測定の結果、リュウグウとCIの分析値には違いが見られず、両者の組成が似ているという先行研究が支持されたとする。また、両者の鉄の同位体組成は、ほかの炭素質隕石と明らかに異なっており、鉄とチタンの同位体比をプロットすると、新しい隙間が確認されたことから、両者はほかの隕石とはまったく異なる場所で生まれたことが示唆されたと研究チームでは説明している。
微惑星を生む原始惑星系円盤は、太陽から遠いほど冷たくなるため、木星を境にしてその内側では温度が高いため揮発性元素が失われやすく、同元素に乏しい微惑星が誕生する。その一方で木星より外側は温度が低いために凍ってしまって失われずに残りやすく、同元素に富んだ微惑星が生まれる。
近年、木星は生まれた場所から一時期は火星軌道近くまで太陽に近づいた後、もう1つの巨大ガス惑星である土星に引っ張られて遠ざかり、現在の軌道に落ち着いたと考えられるようになっている。このように太陽系最大の巨大惑星が動き回ると、太陽系内は強大な重力による共鳴現象により、周囲の微惑星を次々と跳ね飛ばしたことが考えられ、大部分の微惑星は外側に飛ばされるが、一部は内側に飛ばされ、小惑星帯にまで運ばれることがあるとする。
リュウグウとCIは、最も揮発性元素に富んでいることから、木星以遠で誕生したことは間違いないと考えられるほか、木星の重力共鳴現象により大量の微惑星が移動させられたとすると、天王星・海王星領域で生まれたと考えるのが自然だと研究チームは説明する。つまり、天王星・海王星領域で生まれた微惑星の中には、まず天王星・海王星の重力共鳴により励起され、木星でさらに内側へと追いやられ、小惑星帯まではるばる移動させられたものがあると考えられるとする。

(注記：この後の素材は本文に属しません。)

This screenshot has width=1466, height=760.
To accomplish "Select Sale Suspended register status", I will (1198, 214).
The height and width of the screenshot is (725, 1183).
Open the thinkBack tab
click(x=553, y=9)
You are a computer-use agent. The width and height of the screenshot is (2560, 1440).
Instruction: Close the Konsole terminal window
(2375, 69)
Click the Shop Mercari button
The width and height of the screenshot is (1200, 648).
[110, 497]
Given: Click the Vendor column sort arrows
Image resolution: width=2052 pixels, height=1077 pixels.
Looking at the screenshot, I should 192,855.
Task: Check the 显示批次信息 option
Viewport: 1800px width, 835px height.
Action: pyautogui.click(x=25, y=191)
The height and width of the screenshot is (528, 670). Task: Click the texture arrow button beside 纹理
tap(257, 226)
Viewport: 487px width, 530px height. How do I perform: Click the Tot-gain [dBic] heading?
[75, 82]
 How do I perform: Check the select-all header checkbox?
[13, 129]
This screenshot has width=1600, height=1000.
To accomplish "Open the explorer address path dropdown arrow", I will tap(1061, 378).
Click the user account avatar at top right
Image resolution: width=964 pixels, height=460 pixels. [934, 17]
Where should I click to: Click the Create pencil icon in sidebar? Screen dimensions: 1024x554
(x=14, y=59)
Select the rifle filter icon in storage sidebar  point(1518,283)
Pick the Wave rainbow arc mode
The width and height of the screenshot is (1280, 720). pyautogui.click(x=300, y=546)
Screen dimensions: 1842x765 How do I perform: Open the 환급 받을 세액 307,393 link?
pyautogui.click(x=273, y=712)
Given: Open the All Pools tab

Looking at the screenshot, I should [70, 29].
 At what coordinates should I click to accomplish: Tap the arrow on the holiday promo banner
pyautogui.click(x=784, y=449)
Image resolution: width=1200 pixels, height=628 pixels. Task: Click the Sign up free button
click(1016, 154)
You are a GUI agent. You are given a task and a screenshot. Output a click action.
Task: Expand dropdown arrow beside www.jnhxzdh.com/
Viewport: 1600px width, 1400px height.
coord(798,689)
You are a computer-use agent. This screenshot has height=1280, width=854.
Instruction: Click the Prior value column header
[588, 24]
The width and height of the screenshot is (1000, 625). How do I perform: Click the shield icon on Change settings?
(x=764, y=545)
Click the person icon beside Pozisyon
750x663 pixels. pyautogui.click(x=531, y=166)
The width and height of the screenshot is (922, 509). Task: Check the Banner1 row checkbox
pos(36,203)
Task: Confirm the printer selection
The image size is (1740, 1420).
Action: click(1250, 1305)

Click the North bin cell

そして、リュウグウのようなCb型小惑星は、その微惑星が破壊された破片の1つであり、いずれかのCb型小惑星が壊されたその破片が地球に落下したのがCIであることが考えられるという。
今回の研究成果により、リュウグウとCIの親戚関係の結びつきがますます強くなったと研究チームでは説明しているほか、引き続き、ほかの元素の同位体組成を明らかにすることで、さらにリュウグウの正体が明らかとなることが期待されるとしている。